## Task statement
Nothing belongs in the answer except the lines of the material that include "agent".

## Supplied information

====

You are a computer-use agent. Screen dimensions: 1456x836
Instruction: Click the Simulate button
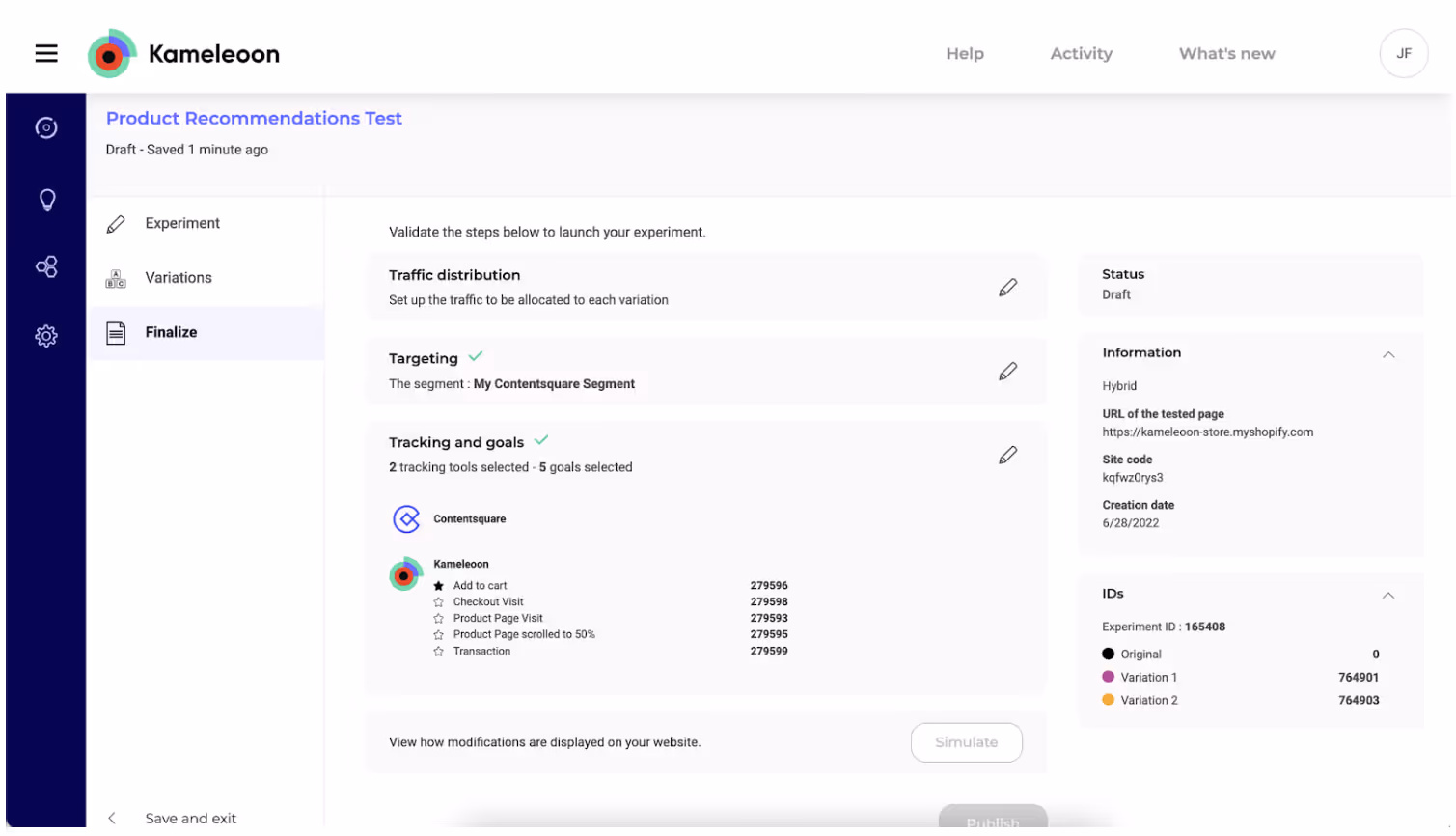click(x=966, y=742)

====

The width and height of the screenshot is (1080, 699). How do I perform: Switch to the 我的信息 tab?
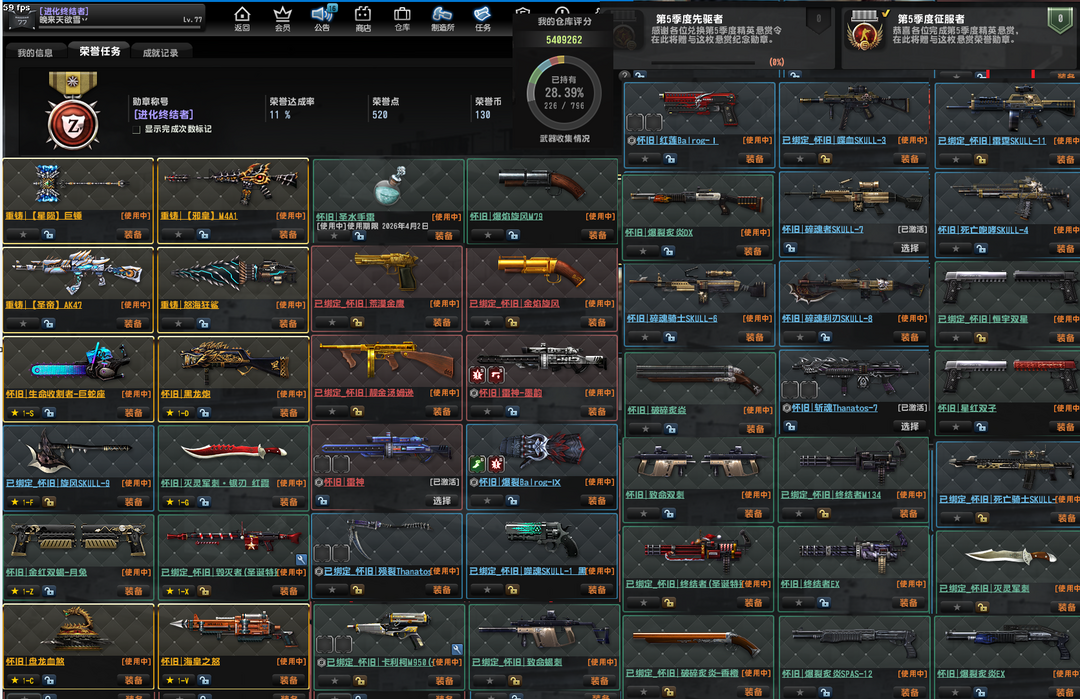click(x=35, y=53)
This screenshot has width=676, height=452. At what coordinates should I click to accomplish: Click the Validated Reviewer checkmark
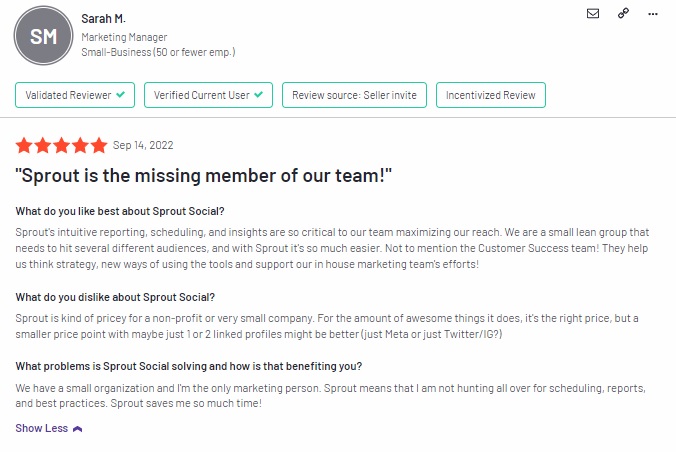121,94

====

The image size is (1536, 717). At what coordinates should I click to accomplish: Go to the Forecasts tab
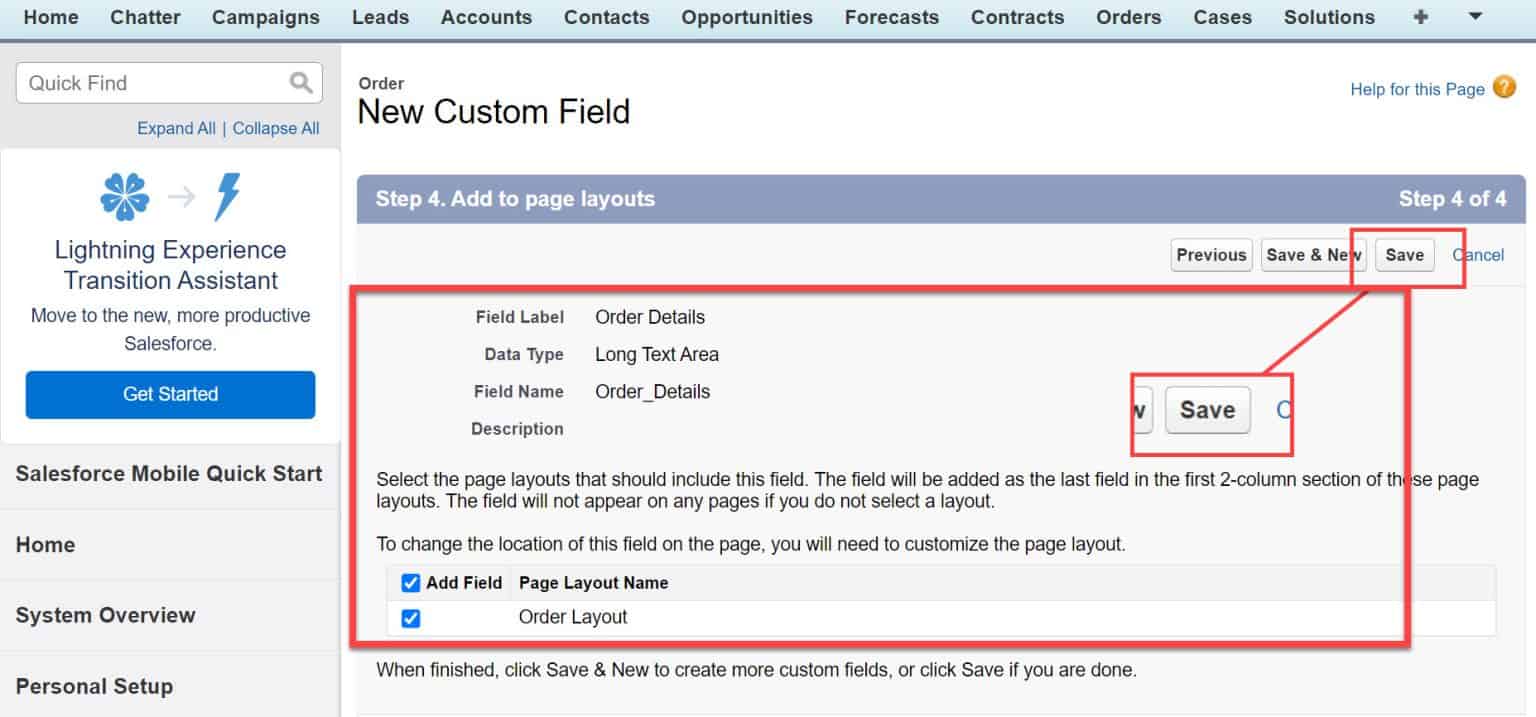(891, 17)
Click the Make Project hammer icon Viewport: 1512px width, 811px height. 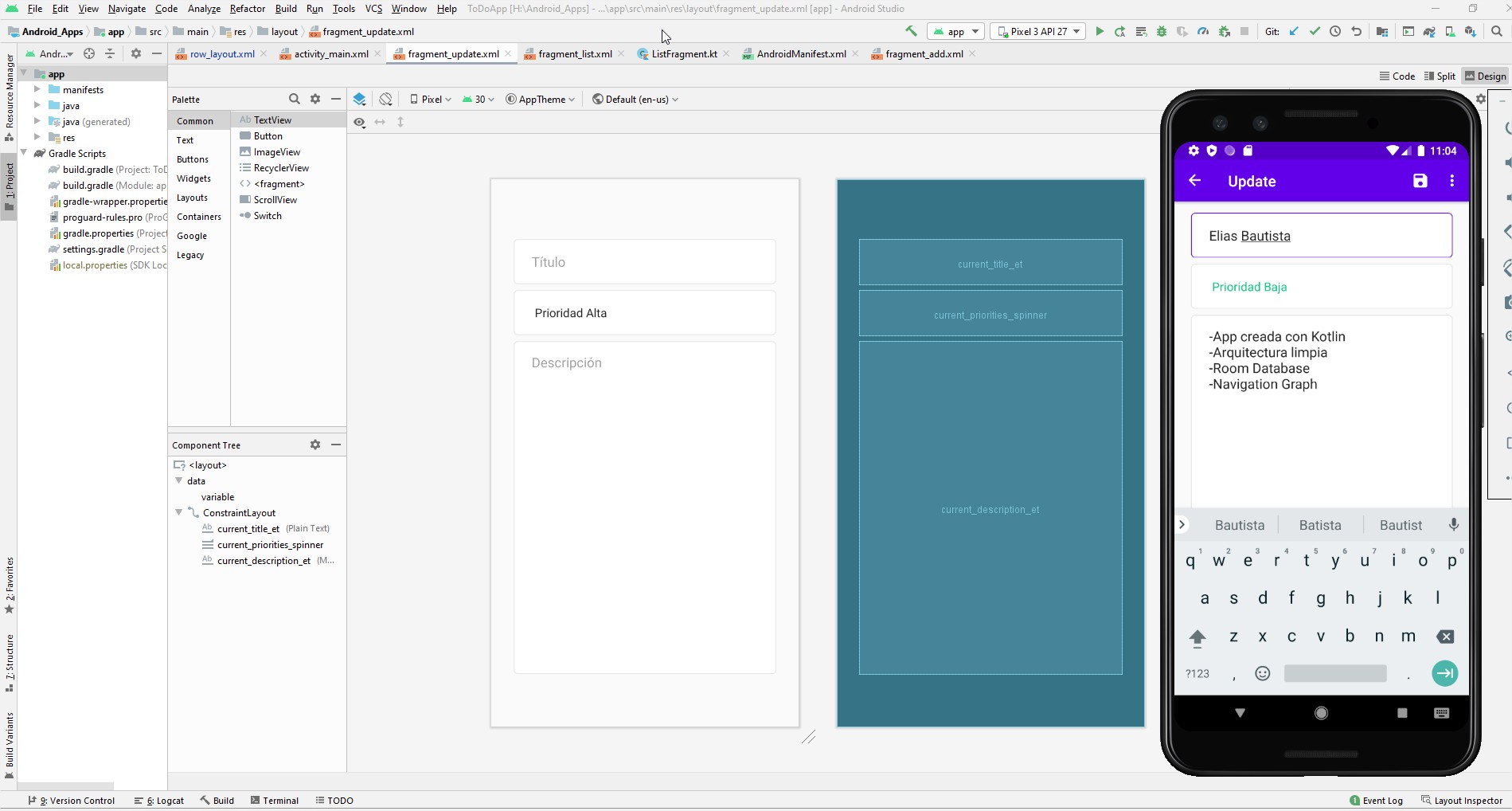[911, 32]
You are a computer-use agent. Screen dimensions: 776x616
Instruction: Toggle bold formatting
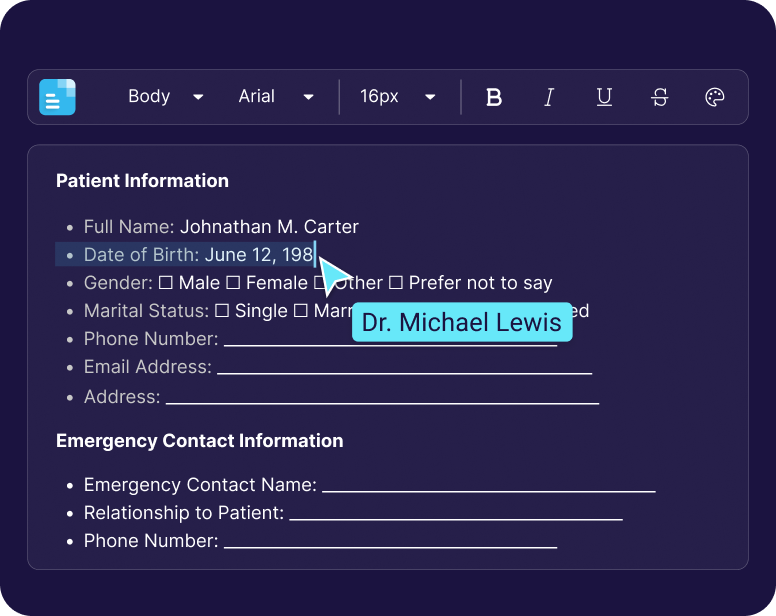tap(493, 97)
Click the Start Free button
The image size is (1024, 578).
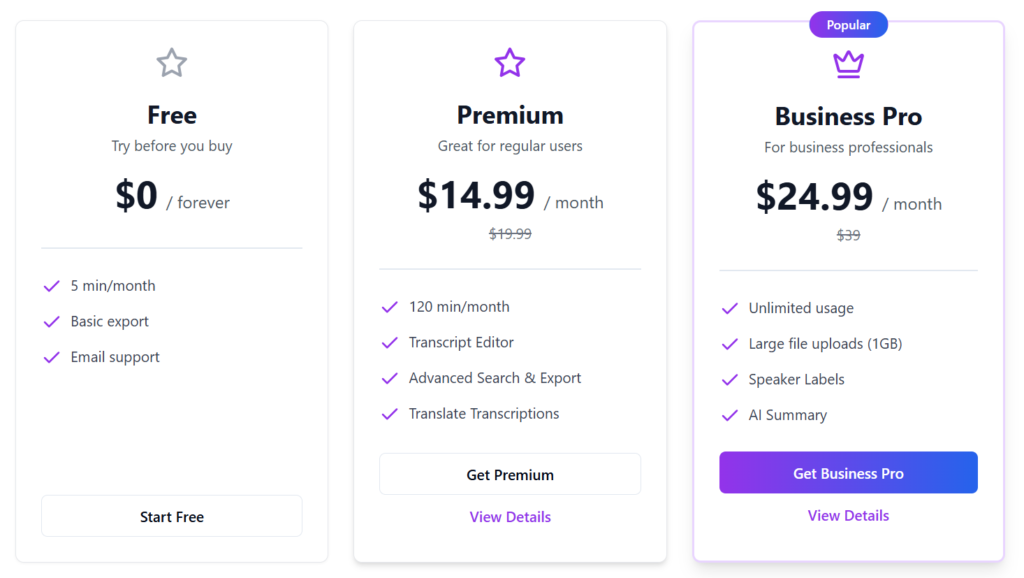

====

## Expected answer
You are a computer-use agent. Screen dimensions: 1456x836
You are a computer-use agent. Screen dimensions: 776x616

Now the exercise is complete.